• _THE PROBLEM_:
Nothing in the data should be left out, so repeat it all exactly.

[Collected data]
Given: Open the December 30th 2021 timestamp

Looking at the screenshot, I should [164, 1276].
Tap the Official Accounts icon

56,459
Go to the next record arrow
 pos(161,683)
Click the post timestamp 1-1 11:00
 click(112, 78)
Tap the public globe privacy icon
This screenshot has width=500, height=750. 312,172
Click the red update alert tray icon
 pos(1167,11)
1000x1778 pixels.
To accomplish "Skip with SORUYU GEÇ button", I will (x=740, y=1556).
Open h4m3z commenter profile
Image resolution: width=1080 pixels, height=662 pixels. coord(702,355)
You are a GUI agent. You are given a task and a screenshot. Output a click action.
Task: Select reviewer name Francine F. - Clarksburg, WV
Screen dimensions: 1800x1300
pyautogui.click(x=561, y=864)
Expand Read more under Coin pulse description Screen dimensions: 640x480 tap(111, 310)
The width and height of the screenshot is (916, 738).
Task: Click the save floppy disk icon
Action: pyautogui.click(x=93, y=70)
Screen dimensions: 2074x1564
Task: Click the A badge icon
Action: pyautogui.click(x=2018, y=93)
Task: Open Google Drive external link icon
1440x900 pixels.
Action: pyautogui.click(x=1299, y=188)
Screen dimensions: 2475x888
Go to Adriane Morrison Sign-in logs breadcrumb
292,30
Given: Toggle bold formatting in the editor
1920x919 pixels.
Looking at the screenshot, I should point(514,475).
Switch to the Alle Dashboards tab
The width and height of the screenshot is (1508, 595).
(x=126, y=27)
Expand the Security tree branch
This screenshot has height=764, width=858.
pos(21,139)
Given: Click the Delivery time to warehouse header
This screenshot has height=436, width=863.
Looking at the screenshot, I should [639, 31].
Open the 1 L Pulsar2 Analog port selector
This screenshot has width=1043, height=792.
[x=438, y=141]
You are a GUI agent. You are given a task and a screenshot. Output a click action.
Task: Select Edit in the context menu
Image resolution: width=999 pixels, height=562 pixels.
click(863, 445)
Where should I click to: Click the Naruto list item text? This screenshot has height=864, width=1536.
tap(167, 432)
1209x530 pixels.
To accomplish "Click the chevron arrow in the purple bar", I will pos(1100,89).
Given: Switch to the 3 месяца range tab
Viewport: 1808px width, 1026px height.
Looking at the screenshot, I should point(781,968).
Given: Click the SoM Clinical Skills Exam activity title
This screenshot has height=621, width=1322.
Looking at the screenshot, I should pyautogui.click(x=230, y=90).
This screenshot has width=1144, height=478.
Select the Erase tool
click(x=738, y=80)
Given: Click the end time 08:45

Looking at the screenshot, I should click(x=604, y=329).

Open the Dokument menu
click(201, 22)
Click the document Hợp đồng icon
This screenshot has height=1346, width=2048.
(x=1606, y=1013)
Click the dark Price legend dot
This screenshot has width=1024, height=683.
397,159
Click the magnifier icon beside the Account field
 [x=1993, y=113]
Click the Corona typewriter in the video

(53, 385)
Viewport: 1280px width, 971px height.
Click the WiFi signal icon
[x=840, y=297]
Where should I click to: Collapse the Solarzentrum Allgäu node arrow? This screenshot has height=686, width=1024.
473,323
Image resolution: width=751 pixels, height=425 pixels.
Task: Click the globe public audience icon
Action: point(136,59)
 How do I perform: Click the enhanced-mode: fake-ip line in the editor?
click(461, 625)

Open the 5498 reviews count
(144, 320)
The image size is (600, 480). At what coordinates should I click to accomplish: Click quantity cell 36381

• _TASK RESULT_:
Given: Open the December 30th 2021 timestamp

Looking at the screenshot, I should [164, 1276].
Tap the Official Accounts icon

56,459
Go to the next record arrow
 pos(161,683)
Click the post timestamp 1-1 11:00
 click(112, 78)
Tap the public globe privacy icon
This screenshot has width=500, height=750. 312,172
Click the red update alert tray icon
 pos(1167,11)
1000x1778 pixels.
To accomplish "Skip with SORUYU GEÇ button", I will (x=740, y=1556).
Open h4m3z commenter profile
Image resolution: width=1080 pixels, height=662 pixels. coord(702,355)
You are a GUI agent. You are given a task and a screenshot. Output a click action.
Task: Select reviewer name Francine F. - Clarksburg, WV
Screen dimensions: 1800x1300
pyautogui.click(x=561, y=864)
Expand Read more under Coin pulse description Screen dimensions: 640x480 tap(111, 310)
The width and height of the screenshot is (916, 738).
Task: Click the save floppy disk icon
Action: pyautogui.click(x=93, y=70)
Screen dimensions: 2074x1564
Task: Click the A badge icon
Action: pyautogui.click(x=2018, y=93)
Task: Open Google Drive external link icon
1440x900 pixels.
Action: pyautogui.click(x=1299, y=188)
Screen dimensions: 2475x888
Go to Adriane Morrison Sign-in logs breadcrumb
292,30
Given: Toggle bold formatting in the editor
1920x919 pixels.
Looking at the screenshot, I should point(514,475).
Switch to the Alle Dashboards tab
The width and height of the screenshot is (1508, 595).
(x=126, y=27)
Expand the Security tree branch
This screenshot has height=764, width=858.
pos(21,139)
Given: Click the Delivery time to warehouse header
This screenshot has height=436, width=863.
Looking at the screenshot, I should [639, 31].
Open the 1 L Pulsar2 Analog port selector
This screenshot has width=1043, height=792.
[x=438, y=141]
You are a GUI agent. You are given a task and a screenshot. Output a click action.
Task: Select Edit in the context menu
Image resolution: width=999 pixels, height=562 pixels.
click(863, 445)
Where should I click to: Click the Naruto list item text? This screenshot has height=864, width=1536.
tap(167, 432)
1209x530 pixels.
To accomplish "Click the chevron arrow in the purple bar", I will pos(1100,89).
Given: Switch to the 3 месяца range tab
Viewport: 1808px width, 1026px height.
Looking at the screenshot, I should point(781,968).
Given: Click the SoM Clinical Skills Exam activity title
This screenshot has height=621, width=1322.
Looking at the screenshot, I should pyautogui.click(x=230, y=90).
This screenshot has width=1144, height=478.
Select the Erase tool
click(x=738, y=80)
Given: Click the end time 08:45

Looking at the screenshot, I should click(x=604, y=329).

Open the Dokument menu
click(201, 22)
Click the document Hợp đồng icon
This screenshot has height=1346, width=2048.
(x=1606, y=1013)
Click the dark Price legend dot
This screenshot has width=1024, height=683.
397,159
Click the magnifier icon beside the Account field
 [x=1993, y=113]
Click the Corona typewriter in the video

(53, 385)
Viewport: 1280px width, 971px height.
Click the WiFi signal icon
[x=840, y=297]
Where should I click to: Collapse the Solarzentrum Allgäu node arrow? This screenshot has height=686, width=1024.
473,323
Image resolution: width=751 pixels, height=425 pixels.
Task: Click the globe public audience icon
Action: point(136,59)
 How do I perform: Click the enhanced-mode: fake-ip line in the editor?
click(461, 625)

Open the 5498 reviews count
(144, 320)
The image size is (600, 480). At what coordinates should I click to accomplish: Click quantity cell 36381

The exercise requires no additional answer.